Он уходит, а она засыпает, и сон ее спокоен и долог. Причиной этому могла быть и чистая совесть, и усталость, и доза морфина.- А потом приходит новое пробуждение, и к ней снова приходят 'на прием' ее Игорь, Маша, доктор, Псел и прочие, и прочие, и прочие.
– И она снова погружается в круговорот дел, просьб, ходатайств, текущих и срочных проблем, вызовов и архи-срочных задач.

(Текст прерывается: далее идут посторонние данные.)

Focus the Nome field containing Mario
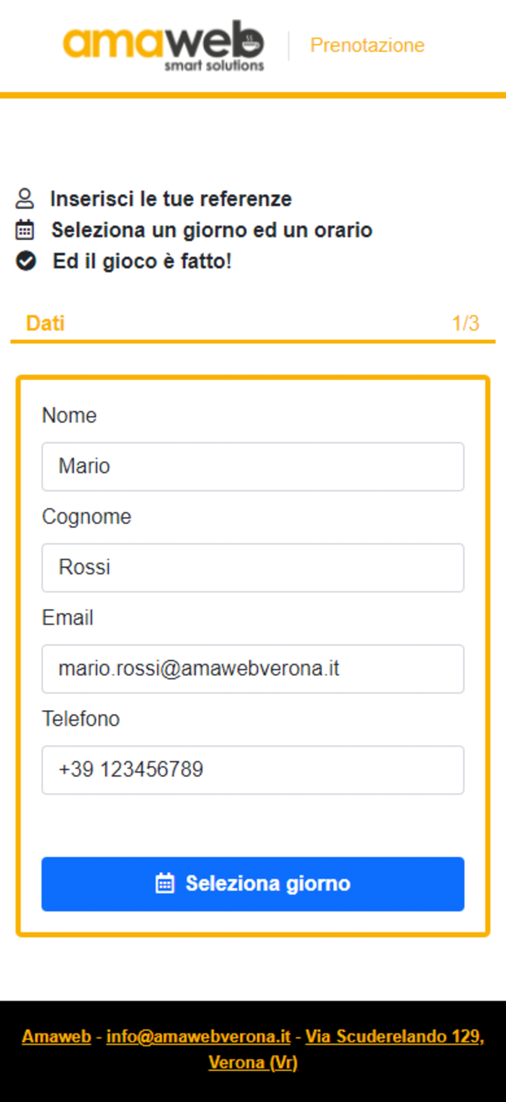Screen dimensions: 506x1102 click(x=253, y=466)
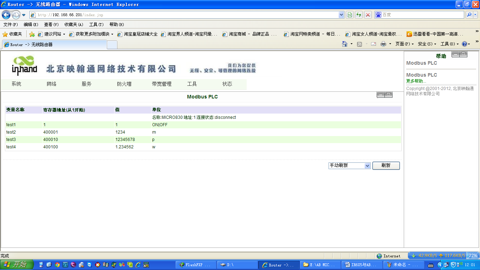
Task: Follow the 更多帮助... link in help panel
Action: tap(416, 81)
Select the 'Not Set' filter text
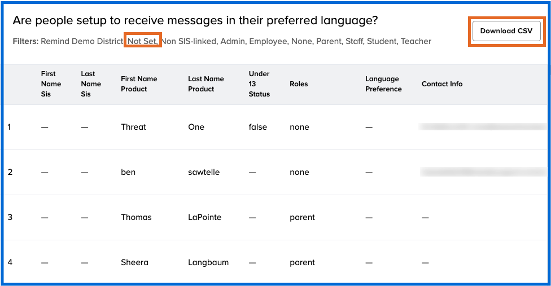This screenshot has height=286, width=551. (x=142, y=41)
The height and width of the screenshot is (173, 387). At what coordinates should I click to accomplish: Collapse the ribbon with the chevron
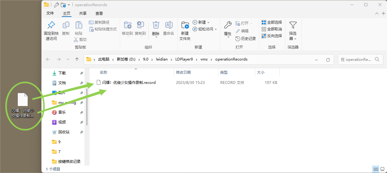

Выныривает она из него лишь затем, что бы окончательно принять решение - абсолютно частное, касающееся сугубо ее, и никого более, но все равно - шокировавшее и потрясшее практически всех обитателей Дома. Впрочем, если мужчины в массе своей хранили потрясенное молчание, то женщины в лице Томы, Маши, Маруси и других, - выражали ей поддержку.
И когда, как и обещал, неделю спустя, приезжает Кравчий, его встречает не то чудо в перьях которое он лупил по щекам, а ухоженная и приведшая себя в порядок, одетая в красивую английскую тройку, женщина лет сорока - Лядова Екатерина Тимофеевна.
Впрочем, и Сергей Петрович, в этот визит решил обойтись без помпезного эскорта, ограничившись одним охранником - водителем.
На официальный визит это мало тянуло. Было видно, что эта неделя нелегко далась Кравчему, - о причинах можно было догадываться, но результаты были на лицо - перед ними стоял уже не очень здоровый человек лет 60, тучный, с маленькими заплывшими жиром глазками, на дне которых было нечто, чему она не могла дать названия.
Много позже, 'обсасывая' с Игорем визит Кравчего она поняла, что подсознательно прочла на дне этих маленьких заплывших жиром глазок. Нет! Там не было мощного интеллекта, звериной интуиции или холодного льда логики. Там было вещи гораздо худшие - опасность и непредсказуемость. Нет! Этот не был мастером шахматной игры или мощным интуитом. Но ЭТОТ же мог в ходе шахматной партии резко поднять ставки...и начать играть в 'в Чапаева'. И этим он и был опасен.
Короткий протокол, во время которого ни одна из сторон еще не знает чего ждать от другой стороны, и как к ней относиться.
От приглашения отобедать гость отказывается, при чем, по видимому, - к радости обоих сторон, но на чашку кофе в кабинете главы 'этого заведения' с удовольствием соглашается.
Горячее сладкое, практически приторное тройное экспрессо - так попросил себе приготовить гость. А потом, после долгого молчания, повернув лицо в сторону окна произносит лишь одно слово - КАК?
И она начинает говорить, - и про то, как чуть не погибли несколько детей от 'предупреждений группы Ольховского', и про девочку, успевшую в последнюю секунду сигануть в дыру уборной, и про их подготовку, про Женю, согласившегося стать "камикадзе", и про саму акцию.
– Ее рассказа, кажущийся ей самой таким долгим и подробным укладывается в не более чем в пять минут, после чего в кабинете на достаточно долгое время наступает тишина.